[TEXTE SOURCE]
Devoir de Philosophie

Euthanasie, respect, amour...

Publié le 14/09/2013

Extrait du document

euthanasie

 

François Régis Hutin est le directeur et le rédacteur en chef du journal Ouest-France.

Certains voient dans l’euthanasie une simplification des problèmes liés à la mort et voudraient la dépénaliser

au nom de la dignité des mourants. Mais ce courant se heurte à une tradition de respect de la vie bien ancrée

dans notre pays. Des membres de l’Association pour le droit de mourir dans la dignité déplorent que la

France soit si imprégnée «d’une morale catholique très profonde«. Il faudrait préciser ces mots, car l’on ne

peut qu’apprécier le respect de la vie enseigné par l’Eglise depuis toujours et se réjouir que les mentalités de

notre pays en aient été pénétrées. Au-delà des querelles qui ne manqueront pas de resurgir, il convient de

constater qu’aujourd’hui l’Eglise, comme les membres de l’association en question, cherche à sauvegarder la

dignité des personnes en toute circonstance y compris bien sûr au moment de leur mort. Il ne s’agit pas de

défendre la vie à n’importe quel prix, fût-ce au prix d’insoutenables souffrances.

Faut-il pour autant ouvrir la porte à l’euthanasie ? Quelqu’un a dit ces jours-ci que l’euthanasie était une

mauvaise réponse à une vraie question. Mauvaise réponse, parce que cela risque de ruiner la confiance que le

patient et sa famille accordent aux médecins. Mauvaise réponse, parce que cela risque aussi de

déresponsabiliser et de décourager les proches et les personnels médicaux qui ont à affronter des situations

terriblement traumatisantes et qui peuvent être tentés de les esquiver ainsi. Mauvaise réponse, parce que nul

n’a le droit de décider à quel moment il faut activement mettre fin à une vie. En effet, certains malades

réclamant la mort au milieu de leurs souffrances, ne la demandant plus lorsqu’ils sont soulagés.

se lancer dans l’acceptation de l’euthanasie active sous la pression de l’événement et de l’émotion, pour

l’instaurer et légiférer, ne semble pas raisonnable, car une telle question ne concernent que des cas

particuliers et spécifiques.

Par contre, il est bien évident que l’acharnement thérapeutique n’est pas acceptable à partir du moment où il

prolonge inutilement des souffrances. Que les traitements soient interrompus est alors évidemment normal à

condition, bien sûr, que les soins d’accompagnement ultimes soient poursuivis.

Il ne s’agit plus d’euthanasie, c’est à dire de donner la mort, mais de constater l’impuissance de nos moyens.

Il s’agit alors d’une décision qui relève de la compétence, de la responsabilité, de la conscience des médecins,

décision qui ne doit pas pouvoir être arrêtée par une seule personne. A cette décision, aucune loi ne pourra se

substituer.

Nous évacuons la mort, pourtant accidents multipliés dans nos sociétés mécanisées, morts par épidémies,

guerres, famines dans de nombreux pays pauvres, nous la rappellent chaque jour. Comment faire face à sa

mort ? Comment faire face à la mort de ses proches ? Le drame restera toujours entier.

La souffrance doit être atténuée le plus possible, la dignité toujours respectée. De toute manière, devant cette

réalité, nous sommes contraints à beaucoup de modestie et d’humilité, nous sommes appelés aussi et surtout à

beaucoup d’amour.

F.R. HUTIN, Editorial d’Ouest-France du 29 juillet 1998.

[TRAVAIL DEMANDÉ]
Recopiez tout le passage de l'éditorial, de « mauvaise réponse à » jusqu'à « lorsqu’ils sont soulagés. ». Les items présentés ensuite proviennent d'une autre source que l'éditorial.

Données recueillies

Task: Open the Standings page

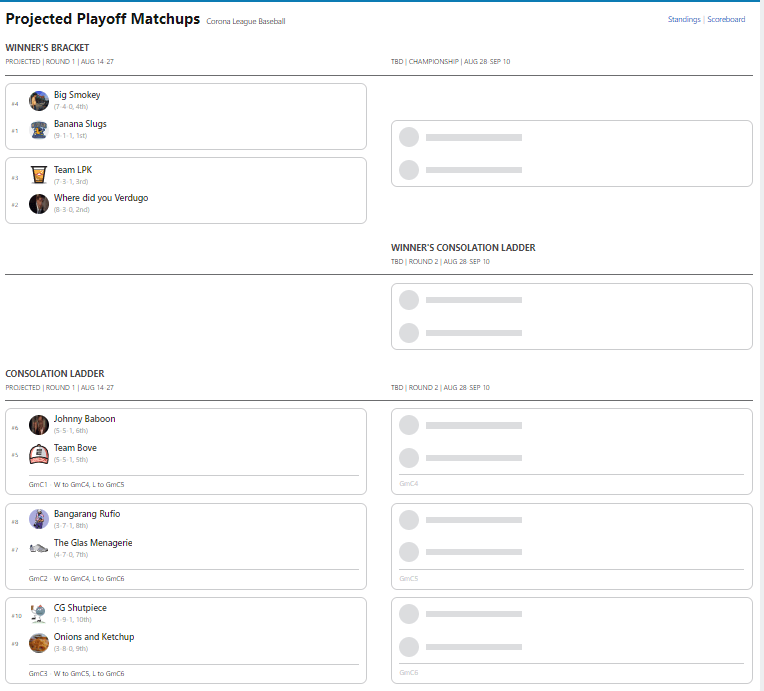Action: (x=684, y=19)
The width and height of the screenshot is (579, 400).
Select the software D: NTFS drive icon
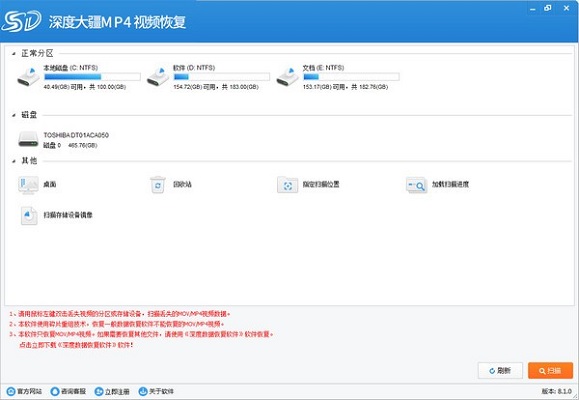[158, 77]
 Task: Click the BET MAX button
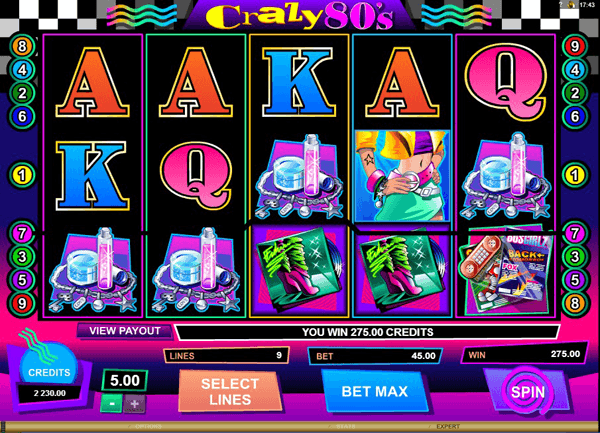point(375,391)
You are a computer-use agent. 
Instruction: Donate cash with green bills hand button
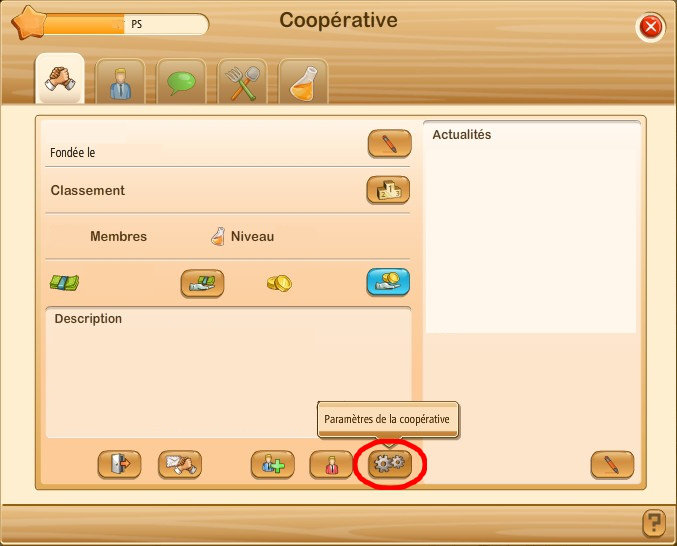tap(202, 283)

[CORRIGÉ]
mauvaise réponse à une vraie question. Mauvaise réponse, parce que cela risque de ruiner la confiance que le

patient et sa famille accordent aux médecins. Mauvaise réponse, parce que cela risque aussi de

déresponsabiliser et de décourager les proches et les personnels médicaux qui ont à affronter des situations

terriblement traumatisantes et qui peuvent être tentés de les esquiver ainsi. Mauvaise réponse, parce que nul

n’a le droit de décider à quel moment il faut activement mettre fin à une vie. En effet, certains malades

réclamant la mort au milieu de leurs souffrances, ne la demandant plus lorsqu’ils sont soulagés.